Eric is a researcher from Utrecht University and he leads the Strategy Organization Entrepreneurship Chair, which is composed of a large group of scholars. One of the things they look into are best practices that make intrapreneurship less impossible.
Eric and his group also try counteract the current fashion in the Netherlands and Europe, where policy makers and corporates say that there needs to be more companies like Google and Apple, more people like Larry Page and Steve Jobs. Eric explains that Google and Apple are not about Page and Jobs but about an organization that has a structure which enables employees to flourish and to innovate. In fact, Gmail was developed by one the first employees of Google, and Apple Macintosh was the creation of employee #23 in Apple.
There are three critical elements that corporates need to focus on in order to encourage innovation: recruit people that are entrepreneurial (high-achievers, proactive), have a structure that enable them to be entrepreneurial, and be entrepreneurial in a way that serves the long-term competitive advantages of the organization.
Drawn from academic research and experience following corporations for many years, these are 10 lessons on how to create an organization that enables entrepreneurial behavior:
- Job autonomy is very important; it makes people happier.
- Job variety – let people hop from one function to another. This way the knowledge of one person is going to be connected to the other person’s knowledge. Connecting the dots is an essential part of being innovative.
- Increasing external contacts and getting knowledge from the outside. This can be the beginning of your open innovation strategy or tapping into the ecosystem that’s relevant to your organization.
- Have a very good alumni strategy that helps to grow your external network, and helps you to be up to date with relevant developments in the field.
- Think of your reward system. Rewards are very important but sometimes they create more harm than good. If you focus on short-term rewards, and not long-term ones, you’d have, for example, people creating as many patents as possible and that’s not the outcome that you want.

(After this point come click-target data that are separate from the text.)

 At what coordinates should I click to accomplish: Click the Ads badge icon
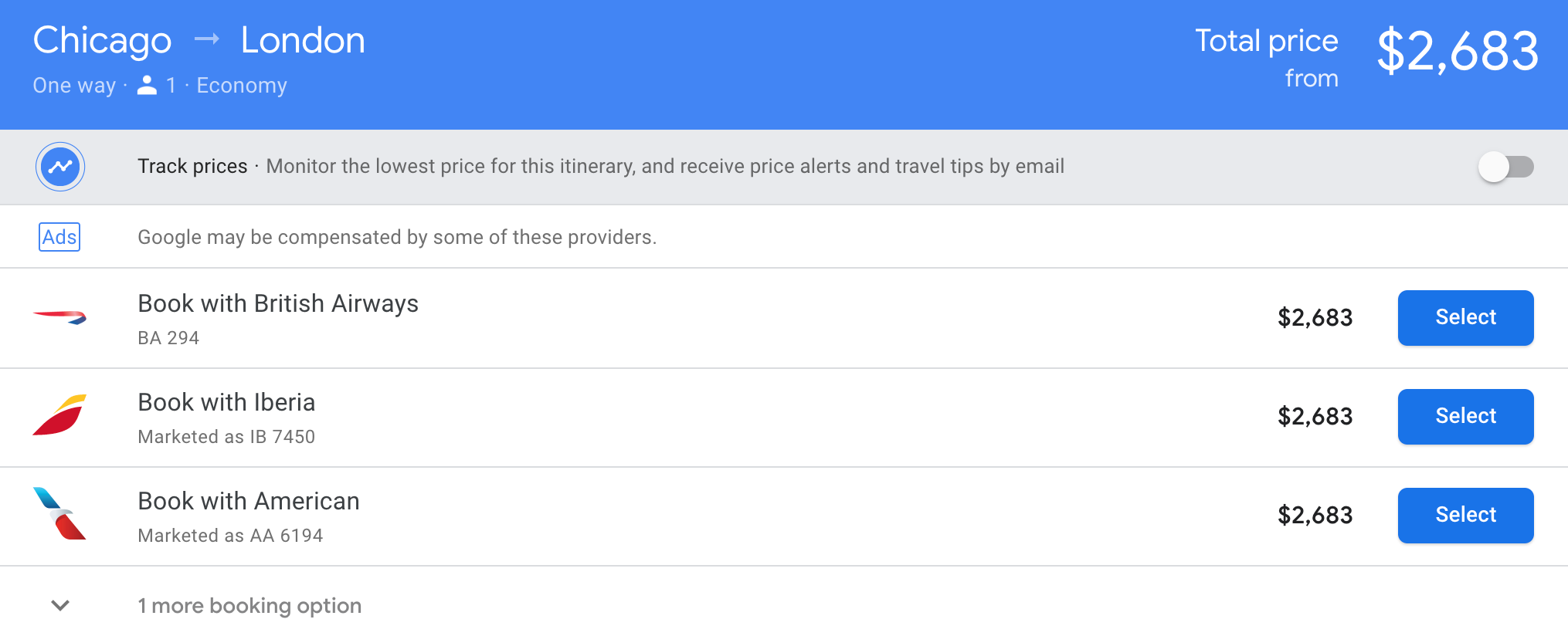(59, 237)
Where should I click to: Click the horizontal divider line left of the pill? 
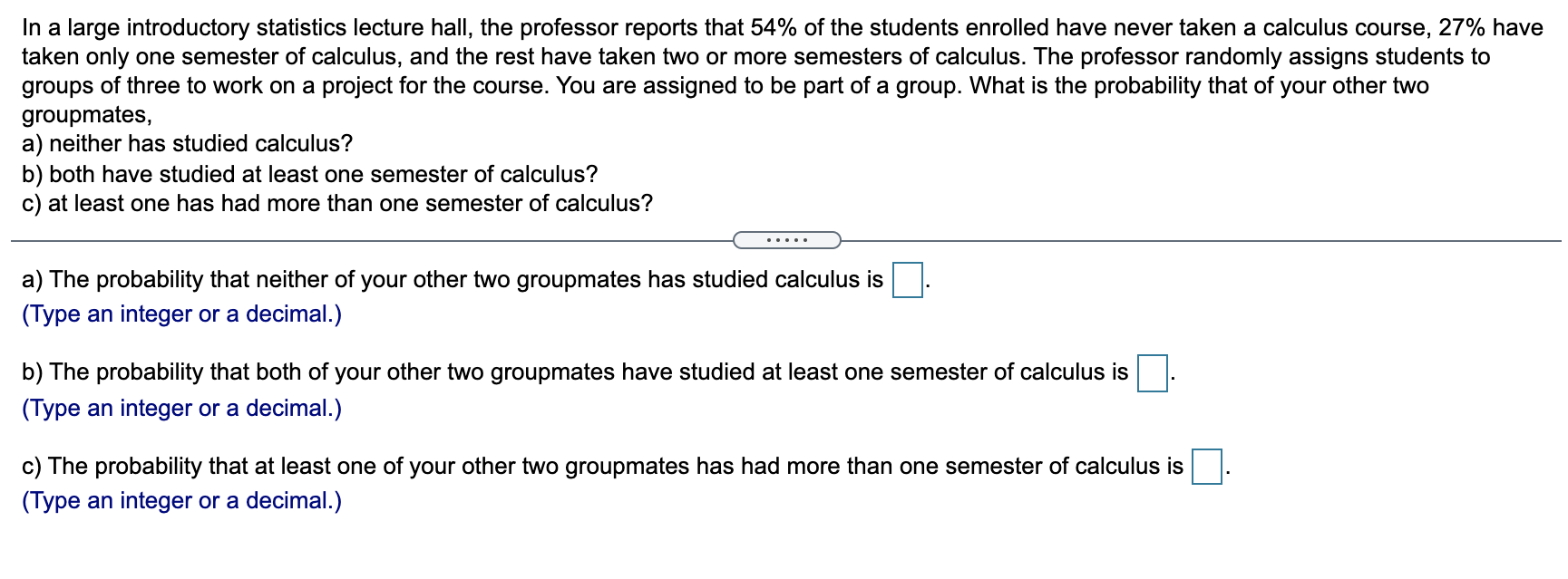click(363, 239)
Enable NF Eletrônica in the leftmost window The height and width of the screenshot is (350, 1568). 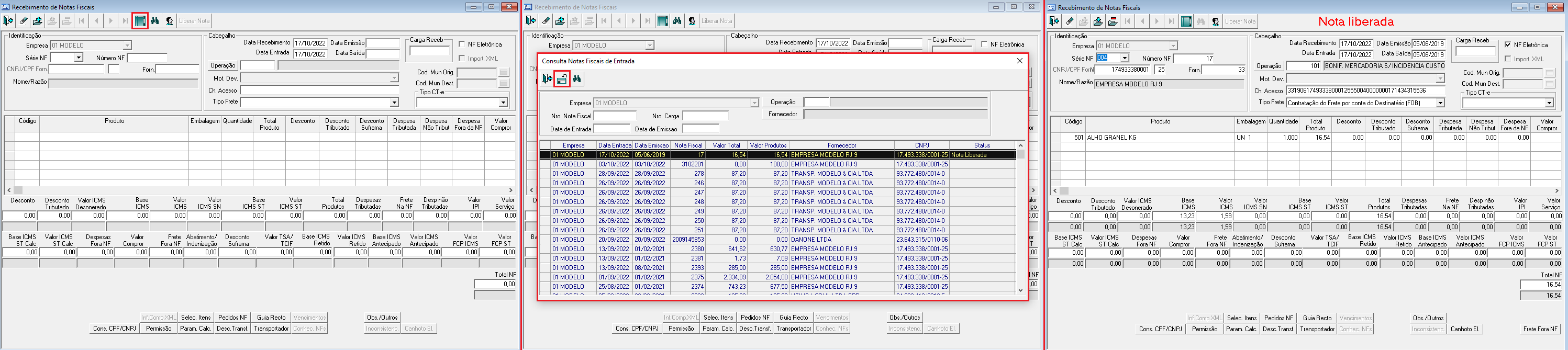[x=462, y=44]
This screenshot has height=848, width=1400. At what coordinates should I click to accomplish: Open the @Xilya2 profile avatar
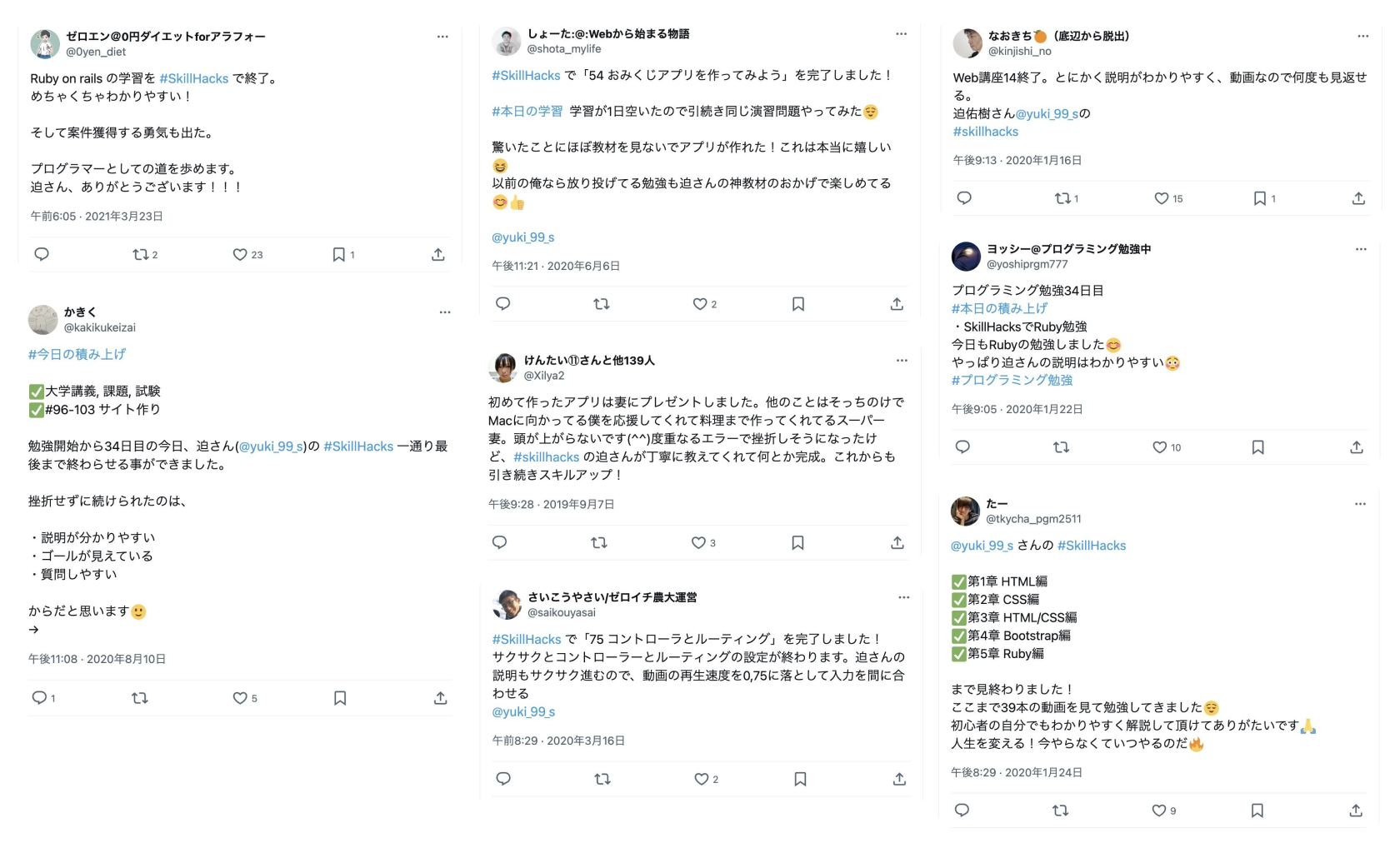(x=503, y=367)
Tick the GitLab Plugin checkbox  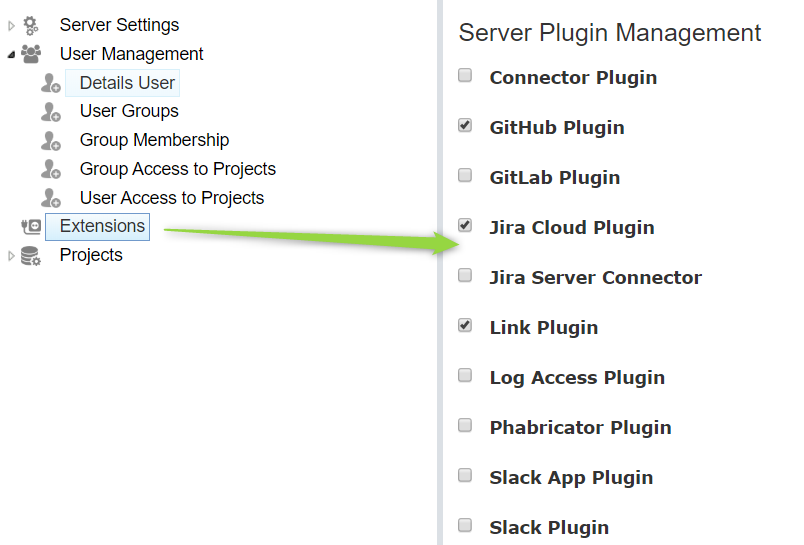(x=465, y=175)
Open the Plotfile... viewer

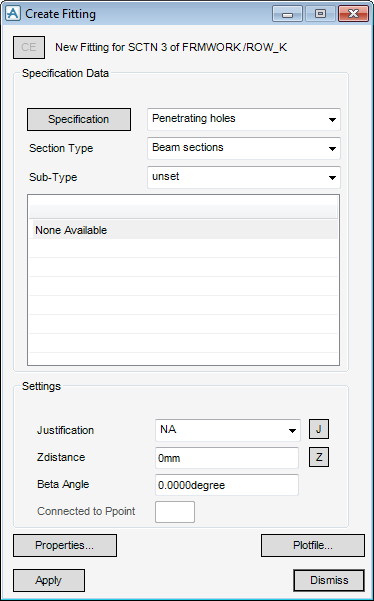[x=313, y=545]
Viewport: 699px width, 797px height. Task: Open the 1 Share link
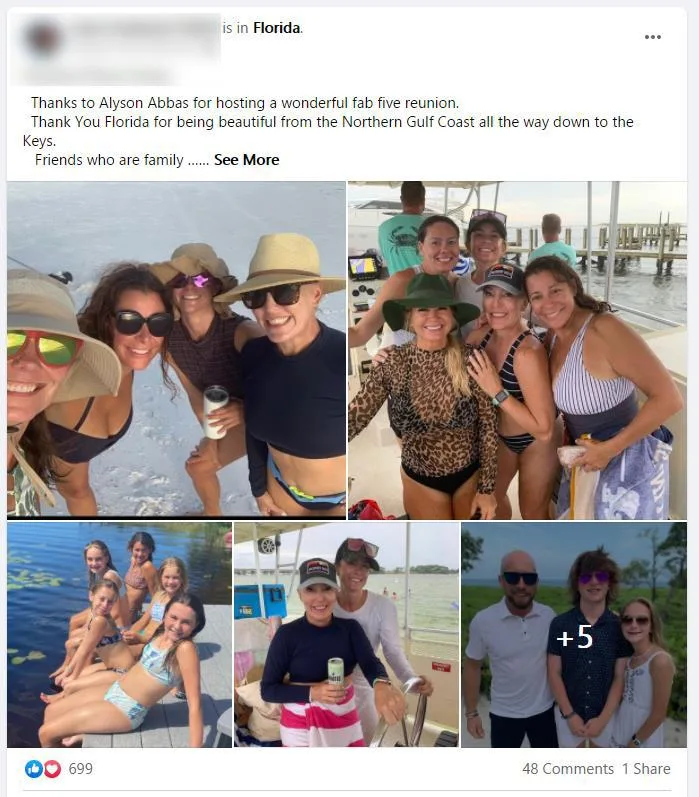click(x=646, y=769)
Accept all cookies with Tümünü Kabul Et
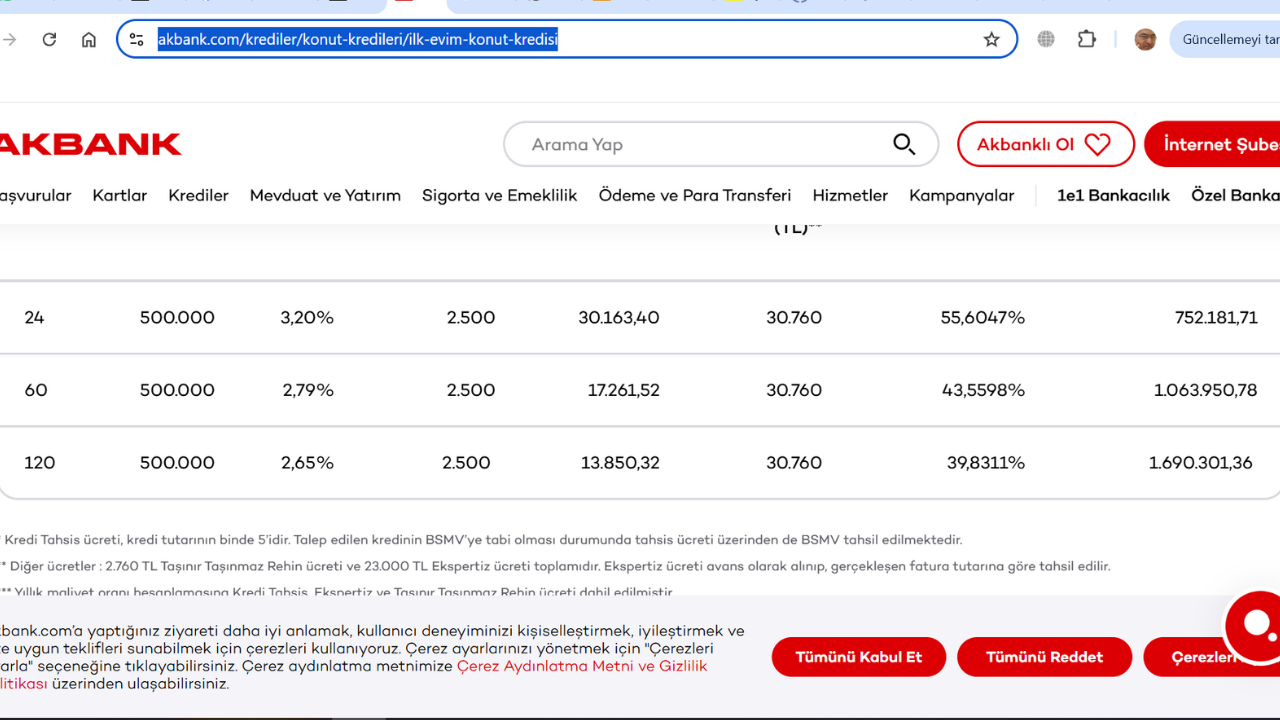This screenshot has width=1280, height=720. pos(858,657)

- Rewarding failure – many corporates say that they value failure but in many cases this is not really done in practice. It’s a tricky issue because you don’t want to stimulate failure that could ultimately lead to the demise of a corporation. But you want to stimulate failure to a degree that allows to learn what works and what doesn’t as quickly as possible.
- Give the resources and time to be creative. Their research show that a moderate workload seems to be the best condition for stimulating entrepreneurial behavior and working on long term problem solving.
- Focus on leadership and group characteristics. They know from their research that especially participative leadership and transformational leadership are beneficial. Success requires the support from the top of the organization, otherwise your tactics won’t lead to long-term effects.
- Create a group climate that looks at intrapreneurship as the norm rather than something that is considered as a deviant behavior.
- Create a safe participative environment, where employees have the opportunity and the feeling that they can speak up and say things that maybe push the boundaries without being retaliated for that.
Intrapreneurship may look like, and often is, mission impossible but if you manage to do it successfully then you would really stand out of the crowd.